Collected data entries:
* * *
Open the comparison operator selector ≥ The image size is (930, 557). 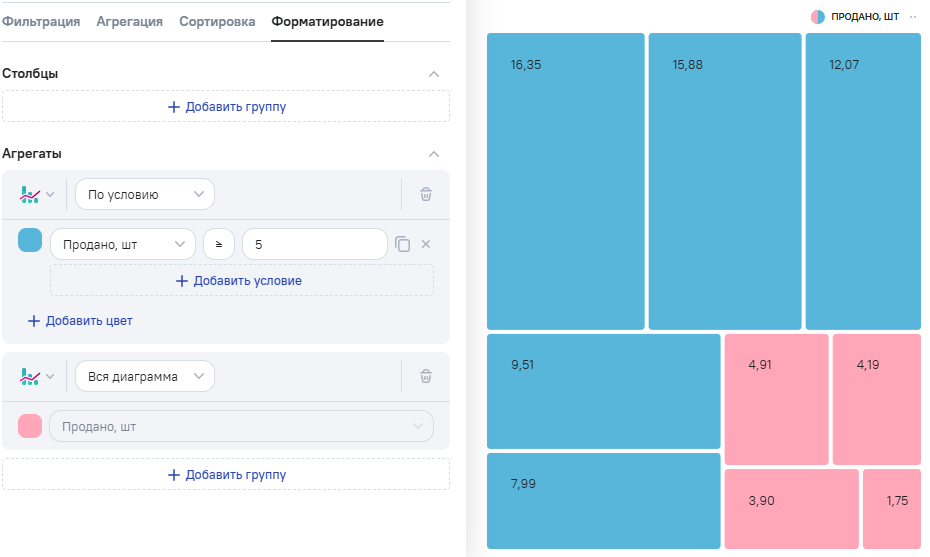pyautogui.click(x=219, y=244)
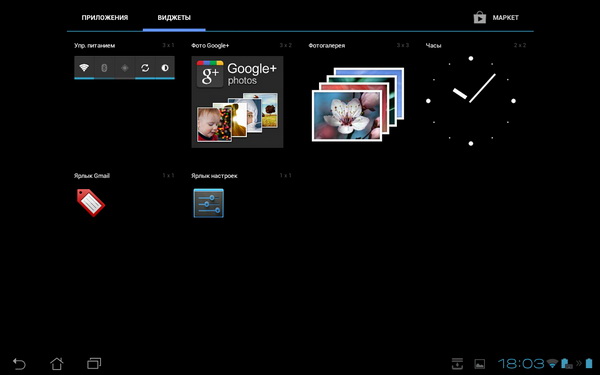Choose the Gmail label shortcut icon

pos(91,202)
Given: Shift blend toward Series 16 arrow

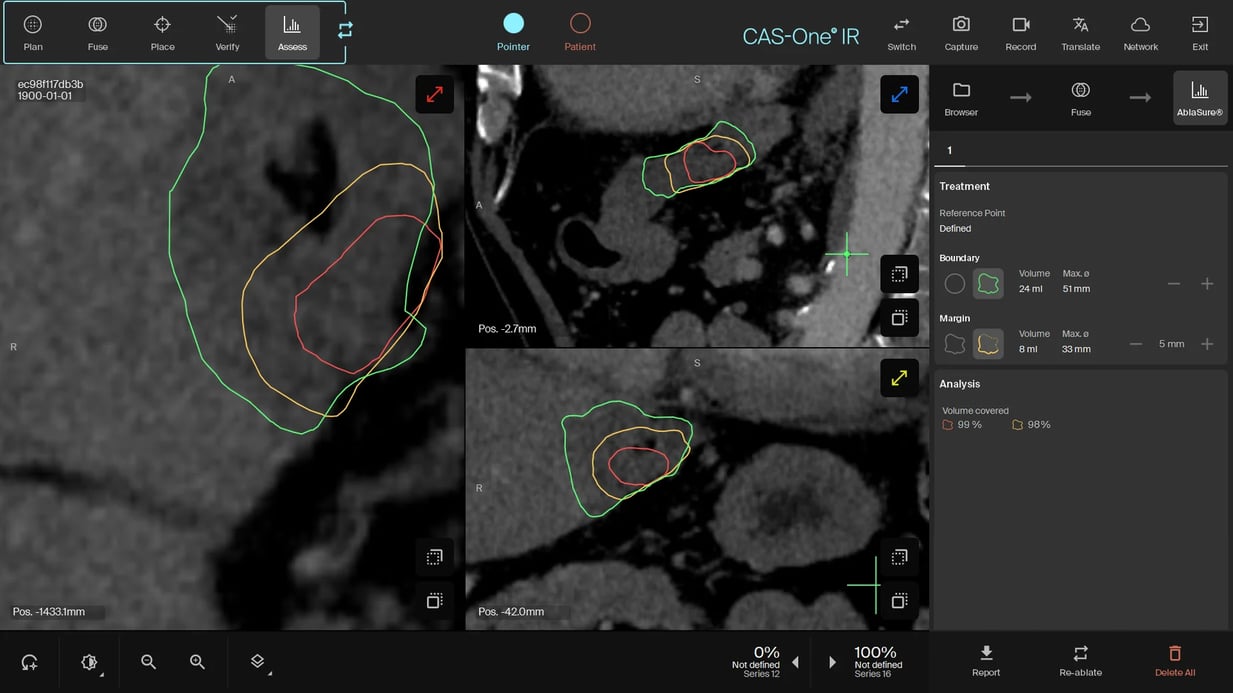Looking at the screenshot, I should point(832,662).
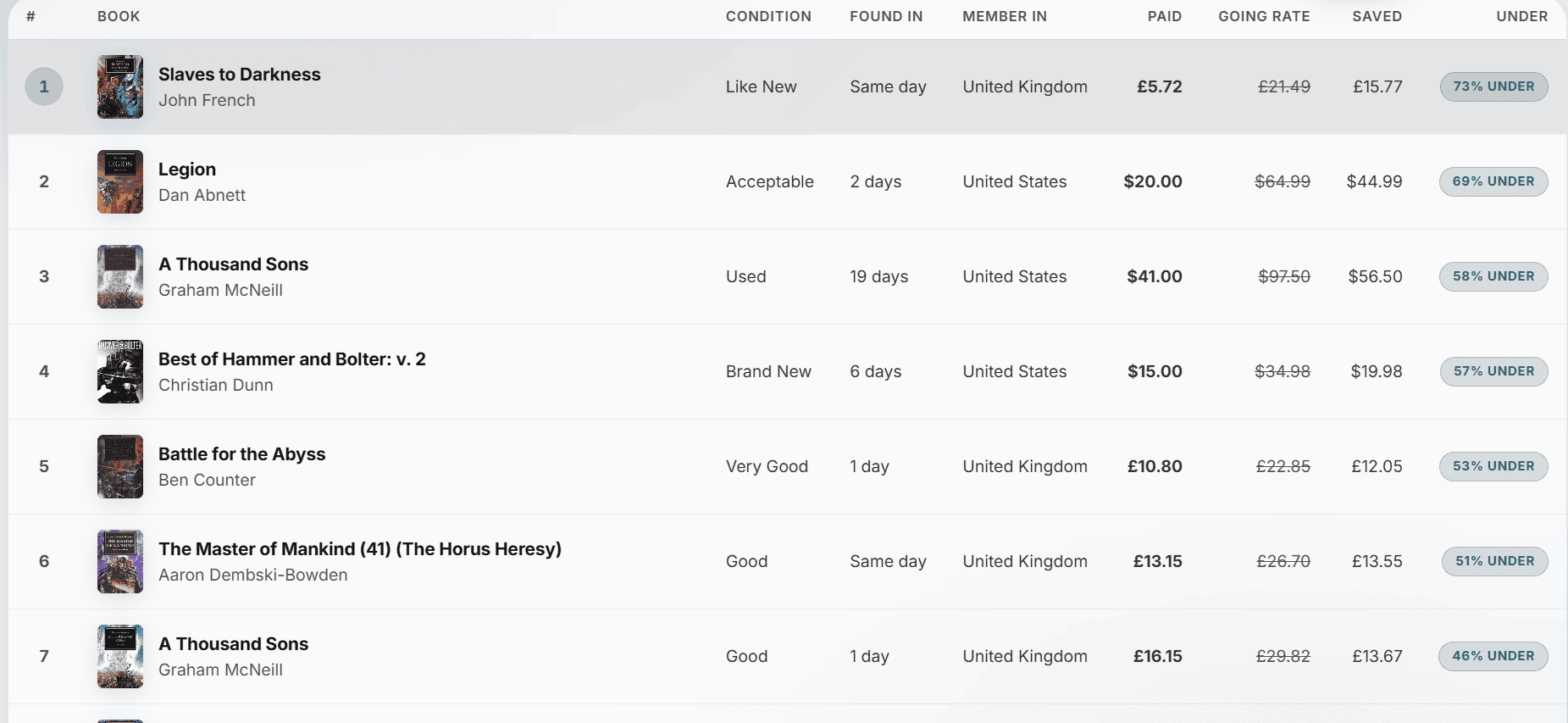Choose the 51% UNDER pill
Image resolution: width=1568 pixels, height=723 pixels.
(1494, 561)
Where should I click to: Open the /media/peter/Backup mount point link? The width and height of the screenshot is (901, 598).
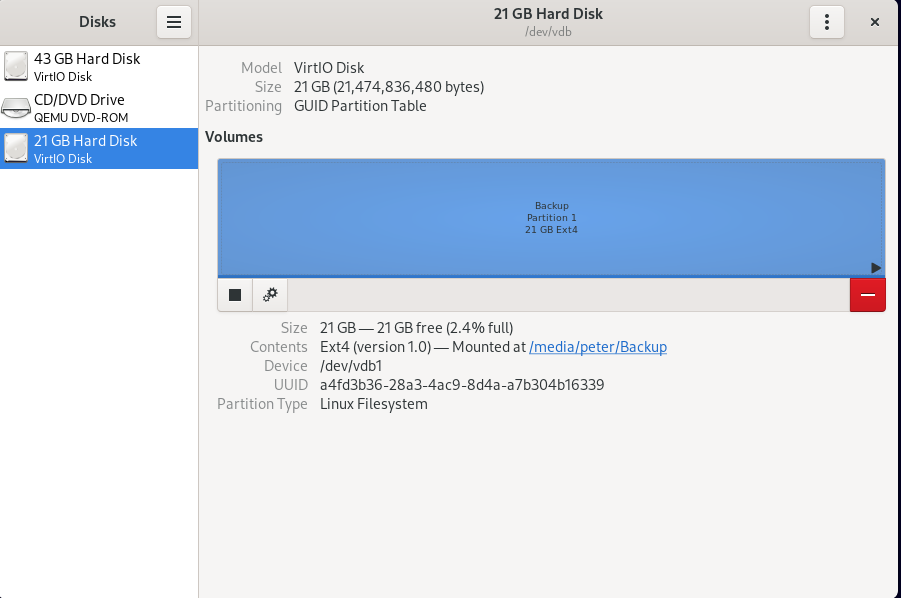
* * *
*Your assignment*: The answer consists solely of the lines from the one holding "Given: Shift blend toward Series 16 arrow" through the last line of the entries above, set down verbatim, without any pictures.

*Written response*:
Given: Shift blend toward Series 16 arrow

Looking at the screenshot, I should point(832,662).
Choose the 51% UNDER pill
Image resolution: width=1568 pixels, height=723 pixels.
(1494, 561)
Where should I click to: Open the /media/peter/Backup mount point link? The width and height of the screenshot is (901, 598).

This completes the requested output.